====== Input records

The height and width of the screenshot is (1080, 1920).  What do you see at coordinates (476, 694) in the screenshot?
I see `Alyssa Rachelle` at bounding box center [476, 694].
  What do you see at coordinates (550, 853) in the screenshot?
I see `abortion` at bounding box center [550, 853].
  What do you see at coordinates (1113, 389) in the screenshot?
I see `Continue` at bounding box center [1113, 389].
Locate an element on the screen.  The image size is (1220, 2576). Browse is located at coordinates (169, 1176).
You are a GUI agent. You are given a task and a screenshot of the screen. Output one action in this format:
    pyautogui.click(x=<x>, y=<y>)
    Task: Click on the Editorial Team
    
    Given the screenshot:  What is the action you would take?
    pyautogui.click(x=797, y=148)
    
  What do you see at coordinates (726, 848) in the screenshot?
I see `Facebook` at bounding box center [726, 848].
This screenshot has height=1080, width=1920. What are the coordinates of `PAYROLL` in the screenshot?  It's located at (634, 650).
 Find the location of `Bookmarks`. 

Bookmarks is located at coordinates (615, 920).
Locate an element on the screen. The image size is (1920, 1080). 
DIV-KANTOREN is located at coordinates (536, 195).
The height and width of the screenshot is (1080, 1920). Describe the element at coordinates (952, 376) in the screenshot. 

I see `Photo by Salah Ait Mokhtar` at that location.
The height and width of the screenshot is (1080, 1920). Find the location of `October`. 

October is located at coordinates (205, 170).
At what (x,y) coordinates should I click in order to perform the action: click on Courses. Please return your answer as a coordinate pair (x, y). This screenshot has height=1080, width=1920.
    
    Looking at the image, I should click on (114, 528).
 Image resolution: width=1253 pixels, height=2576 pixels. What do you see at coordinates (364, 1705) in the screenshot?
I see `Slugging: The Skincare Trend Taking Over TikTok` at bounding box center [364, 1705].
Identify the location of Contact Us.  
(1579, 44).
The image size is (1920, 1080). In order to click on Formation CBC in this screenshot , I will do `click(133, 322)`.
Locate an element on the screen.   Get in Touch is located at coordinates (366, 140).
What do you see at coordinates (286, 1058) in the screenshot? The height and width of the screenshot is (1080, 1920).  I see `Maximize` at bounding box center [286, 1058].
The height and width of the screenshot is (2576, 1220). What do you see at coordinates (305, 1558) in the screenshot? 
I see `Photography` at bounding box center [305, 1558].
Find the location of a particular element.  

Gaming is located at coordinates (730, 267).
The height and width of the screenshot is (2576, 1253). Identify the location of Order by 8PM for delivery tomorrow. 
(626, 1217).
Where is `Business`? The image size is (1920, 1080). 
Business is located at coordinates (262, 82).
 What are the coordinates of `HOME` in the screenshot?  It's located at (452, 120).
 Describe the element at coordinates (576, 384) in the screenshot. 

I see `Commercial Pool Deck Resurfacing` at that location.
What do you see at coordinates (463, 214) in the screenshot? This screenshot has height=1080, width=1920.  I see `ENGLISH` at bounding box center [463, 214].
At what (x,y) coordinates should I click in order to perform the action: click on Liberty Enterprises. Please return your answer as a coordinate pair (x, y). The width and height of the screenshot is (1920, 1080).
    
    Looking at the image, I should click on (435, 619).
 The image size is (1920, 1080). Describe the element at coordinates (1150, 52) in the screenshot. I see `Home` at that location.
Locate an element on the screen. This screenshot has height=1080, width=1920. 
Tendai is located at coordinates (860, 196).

============

Instructions to follow => Can you reproduce every one of the rows above word for word?

Response to the task =>
The height and width of the screenshot is (1080, 1920).  What do you see at coordinates (476, 694) in the screenshot?
I see `Alyssa Rachelle` at bounding box center [476, 694].
  What do you see at coordinates (550, 853) in the screenshot?
I see `abortion` at bounding box center [550, 853].
  What do you see at coordinates (1113, 389) in the screenshot?
I see `Continue` at bounding box center [1113, 389].
Locate an element on the screen.  The image size is (1220, 2576). Browse is located at coordinates (169, 1176).
You are a GUI agent. You are given a task and a screenshot of the screen. Output one action in this format:
    pyautogui.click(x=<x>, y=<y>)
    Task: Click on the Editorial Team
    
    Given the screenshot:  What is the action you would take?
    pyautogui.click(x=797, y=148)
    
  What do you see at coordinates (726, 848) in the screenshot?
I see `Facebook` at bounding box center [726, 848].
This screenshot has height=1080, width=1920. What are the coordinates of `PAYROLL` in the screenshot?  It's located at (634, 650).
 Find the location of `Bookmarks`. 

Bookmarks is located at coordinates (615, 920).
Locate an element on the screen. The image size is (1920, 1080). 
DIV-KANTOREN is located at coordinates (536, 195).
The height and width of the screenshot is (1080, 1920). Describe the element at coordinates (952, 376) in the screenshot. 

I see `Photo by Salah Ait Mokhtar` at that location.
The height and width of the screenshot is (1080, 1920). Find the location of `October`. 

October is located at coordinates (205, 170).
At what (x,y) coordinates should I click in order to perform the action: click on Courses. Please return your answer as a coordinate pair (x, y). This screenshot has height=1080, width=1920.
    
    Looking at the image, I should click on (114, 528).
 Image resolution: width=1253 pixels, height=2576 pixels. What do you see at coordinates (364, 1705) in the screenshot?
I see `Slugging: The Skincare Trend Taking Over TikTok` at bounding box center [364, 1705].
Identify the location of Contact Us.  
(1579, 44).
The image size is (1920, 1080). In order to click on Formation CBC in this screenshot , I will do `click(133, 322)`.
Locate an element on the screen.   Get in Touch is located at coordinates (366, 140).
What do you see at coordinates (286, 1058) in the screenshot? The height and width of the screenshot is (1080, 1920).  I see `Maximize` at bounding box center [286, 1058].
The height and width of the screenshot is (2576, 1220). What do you see at coordinates (305, 1558) in the screenshot? 
I see `Photography` at bounding box center [305, 1558].
Find the location of a particular element.  

Gaming is located at coordinates (730, 267).
The height and width of the screenshot is (2576, 1253). Identify the location of Order by 8PM for delivery tomorrow. 
(626, 1217).
Where is `Business`? The image size is (1920, 1080). 
Business is located at coordinates (262, 82).
 What are the coordinates of `HOME` in the screenshot?  It's located at (452, 120).
 Describe the element at coordinates (576, 384) in the screenshot. 

I see `Commercial Pool Deck Resurfacing` at that location.
What do you see at coordinates (463, 214) in the screenshot? This screenshot has height=1080, width=1920.  I see `ENGLISH` at bounding box center [463, 214].
At what (x,y) coordinates should I click in order to perform the action: click on Liberty Enterprises. Please return your answer as a coordinate pair (x, y). The width and height of the screenshot is (1920, 1080).
    
    Looking at the image, I should click on (435, 619).
 The image size is (1920, 1080). Describe the element at coordinates (1150, 52) in the screenshot. I see `Home` at that location.
Locate an element on the screen. This screenshot has height=1080, width=1920. 
Tendai is located at coordinates (860, 196).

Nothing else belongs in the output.